Das Ich recrée. Stefan Ackermann (chant, dont la maladie a été un facteur bloquant pour l’avancée dans l’art) et Bruno Kramm (synthétiseurs, programmation) sont de retour avec une collection orchestrale. Les amateurs de la période Egodram seront servis. Le nouveau Das Ich est dynamique, entraînant, orchestral, détaillé. Certes, vous ne retrouverez pas le minimalisme crispé, âpre et crispant des premiers essais mais, ouh-ouh, nous sommes en 2025. Et le son 2025 est dansant et enténébré. Il a de la tenue. Sacrément.

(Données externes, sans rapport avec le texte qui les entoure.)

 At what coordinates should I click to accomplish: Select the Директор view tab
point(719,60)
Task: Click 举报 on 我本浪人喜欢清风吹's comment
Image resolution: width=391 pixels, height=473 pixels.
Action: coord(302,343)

Das Ich ne se dénature nullement avec Fanal, c’est même le retour d’un son acéré, dynamique et expressif. Retour en force. Vous allez retrouver les phrasés, leur sévérité, leur inclination martiale ("Vanitas"). Les mélodies sont là, pénétrantes et transportées par l’énergie d’une machinerie joueuse ("Was Ich bin ?"). Nul doute que le regard que porte Das Ich sur le monde actuel trouverait écho dans certaines pages du 1984 de qui vous savez voire du récent Cyberpunk d’Asma Mhalla : les deux compères voient les peuples en proie à une forme d’auto-asservissement numérique. Le BigData est devenu dépositaire de leurs secrets, leurs habitudes, leurs vies entières, nous y avons tout mis. Désormais, il mène une gouvernance d’intérêt avec laquelle entre en collusion le BigState, qualification dont peu d’Etats au monde peuvent "s’enorgueillir".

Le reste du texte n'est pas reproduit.